Hace hoy 50 años en los kioskos porteños se ponía en venta el número 99 del semanario político Primera Plana; su tapa estaba ocupada íntegramente por el rostro del presidente francés De Gaulle, que llegaría al país días después, saludado por la proscrita oposición peronista al grito de “¡Perón, De Gaulle, un solo corazón!”. En su interior, la revista informaba a los lectores que a partir de esta edición publicaría “una historieta casi de la vida real, por la que desfilan una intelectualizada niña, Mafalda, y su peculiar mundo de familiares y de amigos”. Así veía la luz la criatura de Quino, quizás la figura más importante de la riquísima historia de nuestro humor gráfico.
Luego de unos meses en Primera Plana, Mafalda saltaría en 1965 al periódico El Mundo (pasando de dos tiras semanales a una diaria, lo que motivó la ampliación de los personajes, de la familia original a la presencia de Felipe, Susanita y Manolito) y luego, en 1968, a Siete Días (completando la serie con Guille y Libertad), donde permanecería hasta su despedida final, cinco años después. Ya por entonces había comenzado a circular en los libritos editados por De la Flor, formato con el que la mayoría de nosotros la conocimos y la seguimos leyendo.

DATOS PROPORCIONADOS

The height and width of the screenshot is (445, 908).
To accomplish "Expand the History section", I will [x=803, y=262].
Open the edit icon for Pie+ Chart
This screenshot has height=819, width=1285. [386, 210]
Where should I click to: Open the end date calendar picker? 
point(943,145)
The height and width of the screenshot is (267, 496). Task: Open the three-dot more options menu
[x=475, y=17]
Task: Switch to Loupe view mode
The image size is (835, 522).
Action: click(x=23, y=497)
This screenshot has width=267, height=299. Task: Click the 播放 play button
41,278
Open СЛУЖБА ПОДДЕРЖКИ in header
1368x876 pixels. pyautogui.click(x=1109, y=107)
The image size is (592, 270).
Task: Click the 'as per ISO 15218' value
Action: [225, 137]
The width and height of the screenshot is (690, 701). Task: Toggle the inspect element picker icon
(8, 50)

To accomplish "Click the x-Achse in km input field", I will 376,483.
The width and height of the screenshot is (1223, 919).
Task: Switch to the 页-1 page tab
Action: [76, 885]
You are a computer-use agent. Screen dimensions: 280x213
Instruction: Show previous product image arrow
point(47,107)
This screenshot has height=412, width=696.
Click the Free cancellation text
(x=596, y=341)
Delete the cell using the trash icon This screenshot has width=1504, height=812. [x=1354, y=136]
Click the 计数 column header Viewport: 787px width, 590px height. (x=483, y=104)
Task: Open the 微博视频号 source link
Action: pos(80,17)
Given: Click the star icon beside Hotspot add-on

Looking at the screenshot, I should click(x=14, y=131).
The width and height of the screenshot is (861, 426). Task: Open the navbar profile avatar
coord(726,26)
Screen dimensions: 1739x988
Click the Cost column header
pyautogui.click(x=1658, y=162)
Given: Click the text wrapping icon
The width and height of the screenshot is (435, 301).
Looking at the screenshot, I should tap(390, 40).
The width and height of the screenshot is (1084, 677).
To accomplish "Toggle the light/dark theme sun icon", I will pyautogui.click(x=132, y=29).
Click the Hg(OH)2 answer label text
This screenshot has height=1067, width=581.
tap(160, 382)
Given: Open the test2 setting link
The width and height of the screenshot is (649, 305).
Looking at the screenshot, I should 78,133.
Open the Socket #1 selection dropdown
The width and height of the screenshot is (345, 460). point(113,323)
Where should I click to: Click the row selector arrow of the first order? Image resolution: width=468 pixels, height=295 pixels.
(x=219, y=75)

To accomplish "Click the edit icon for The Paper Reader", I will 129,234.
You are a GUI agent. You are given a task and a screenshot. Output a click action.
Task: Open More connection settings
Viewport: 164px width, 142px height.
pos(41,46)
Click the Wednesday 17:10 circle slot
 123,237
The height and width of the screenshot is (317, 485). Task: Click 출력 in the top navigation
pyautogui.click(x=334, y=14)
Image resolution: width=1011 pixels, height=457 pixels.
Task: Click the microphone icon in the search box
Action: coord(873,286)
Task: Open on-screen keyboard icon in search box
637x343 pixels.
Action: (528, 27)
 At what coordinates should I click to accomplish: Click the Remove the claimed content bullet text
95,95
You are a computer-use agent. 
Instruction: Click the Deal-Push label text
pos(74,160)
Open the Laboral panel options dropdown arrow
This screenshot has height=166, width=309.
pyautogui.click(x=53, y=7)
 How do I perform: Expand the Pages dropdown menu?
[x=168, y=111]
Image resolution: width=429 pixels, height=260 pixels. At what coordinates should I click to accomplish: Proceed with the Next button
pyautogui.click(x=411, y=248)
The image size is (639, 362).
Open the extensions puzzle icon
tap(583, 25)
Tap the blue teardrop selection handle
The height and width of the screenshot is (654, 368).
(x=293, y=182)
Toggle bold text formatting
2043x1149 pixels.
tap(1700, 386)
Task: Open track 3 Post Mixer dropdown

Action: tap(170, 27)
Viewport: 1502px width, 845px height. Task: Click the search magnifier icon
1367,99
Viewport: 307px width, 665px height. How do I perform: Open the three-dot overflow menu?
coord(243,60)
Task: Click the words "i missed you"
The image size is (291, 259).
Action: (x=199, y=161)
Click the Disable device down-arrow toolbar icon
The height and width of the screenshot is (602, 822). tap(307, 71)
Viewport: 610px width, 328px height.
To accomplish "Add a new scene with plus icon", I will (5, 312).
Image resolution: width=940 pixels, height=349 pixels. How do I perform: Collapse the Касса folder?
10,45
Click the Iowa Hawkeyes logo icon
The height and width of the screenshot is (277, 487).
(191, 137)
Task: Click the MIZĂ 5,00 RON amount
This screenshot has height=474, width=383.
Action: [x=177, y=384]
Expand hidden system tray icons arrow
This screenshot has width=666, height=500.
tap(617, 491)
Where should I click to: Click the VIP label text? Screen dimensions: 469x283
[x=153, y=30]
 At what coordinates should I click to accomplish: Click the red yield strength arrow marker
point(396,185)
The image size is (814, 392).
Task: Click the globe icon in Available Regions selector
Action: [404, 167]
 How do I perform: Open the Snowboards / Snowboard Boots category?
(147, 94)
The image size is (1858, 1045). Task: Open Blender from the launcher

OBJETIVOS
a) Reproduzca las entradas que van desde la que contiene "Given: Click the text wrapping icon" hasta la que contiene "Action: tap(170, 27)", ambas incluidas, sustituyendo "dropdown" por "selector" y sin alterar nada más.
b) Prosiga el texto sobre los inicios de Mafalda a partir de su última oración.

RESULTADOS DEL EJERCICIO
a)
Given: Click the text wrapping icon
The width and height of the screenshot is (435, 301).
Looking at the screenshot, I should tap(390, 40).
The width and height of the screenshot is (1084, 677).
To accomplish "Toggle the light/dark theme sun icon", I will pyautogui.click(x=132, y=29).
Click the Hg(OH)2 answer label text
This screenshot has height=1067, width=581.
tap(160, 382)
Given: Open the test2 setting link
The width and height of the screenshot is (649, 305).
Looking at the screenshot, I should 78,133.
Open the Socket #1 selection selector
The width and height of the screenshot is (345, 460). point(113,323)
Where should I click to: Click the row selector arrow of the first order? Image resolution: width=468 pixels, height=295 pixels.
(x=219, y=75)

To accomplish "Click the edit icon for The Paper Reader", I will 129,234.
You are a GUI agent. You are given a task and a screenshot. Output a click action.
Task: Open More connection settings
Viewport: 164px width, 142px height.
pos(41,46)
Click the Wednesday 17:10 circle slot
 123,237
The height and width of the screenshot is (317, 485). Task: Click 출력 in the top navigation
pyautogui.click(x=334, y=14)
Image resolution: width=1011 pixels, height=457 pixels.
Task: Click the microphone icon in the search box
Action: coord(873,286)
Task: Open on-screen keyboard icon in search box
637x343 pixels.
Action: (528, 27)
 At what coordinates should I click to accomplish: Click the Remove the claimed content bullet text
95,95
You are a computer-use agent. 
Instruction: Click the Deal-Push label text
pos(74,160)
Open the Laboral panel options selector arrow
This screenshot has height=166, width=309.
pyautogui.click(x=53, y=7)
 How do I perform: Expand the Pages selector menu?
[x=168, y=111]
Image resolution: width=429 pixels, height=260 pixels. At what coordinates should I click to accomplish: Proceed with the Next button
pyautogui.click(x=411, y=248)
The image size is (639, 362).
Open the extensions puzzle icon
tap(583, 25)
Tap the blue teardrop selection handle
The height and width of the screenshot is (654, 368).
(x=293, y=182)
Toggle bold text formatting
2043x1149 pixels.
tap(1700, 386)
Task: Open track 3 Post Mixer selector

Action: tap(170, 27)

b)
Convertida en fenómeno editorial, su autor decidió retirarla en 1973, tan agotado por el esfuerzo como temeroso de que su criatura terminara en la repetición adocenada que afectó a tantos personajes del comic. Tal cosa nunca ocurrió; como sus amados Beatles, Mafalda supo mantener la frescura en cada uno de sus menos de diez años de duración. Medio siglo después, seguimos encontrando granos de verdad en sus agudas observaciones, o utilizando alguna de sus viñetas para ilustrar algún argumento.
Y sin embargo, Mafalda fue una criatura ejemplar de su tiempo, con todas sus contradicciones: producto ella misma de la industria publicitaria (fruto de un encargo para la fallida campaña de productos “Mansfield” en 1963), expresión de modernización cultural y técnica ya desde los soportes gráficos en los que apareció, sus personajes están cruzados tanto por preocupaciones de ascenso social en una sociedad de consumo (la televisión, el auto propio, las vacaciones, la inflación) como por el ideario de sus sectores más politizados: el feminismo, los militares, el hambre en el mundo, el comunismo, China, Vietnam o U Thant. El globo terráqueo es por momentos un personaje más de la tira, en diálogo mudo con su protagonista: en una Argentina signada por la Guerra Fría y la Doctrina de la Seguridad Nacional, la politización del lector de Mafalda no podía separar el plano local del internacional.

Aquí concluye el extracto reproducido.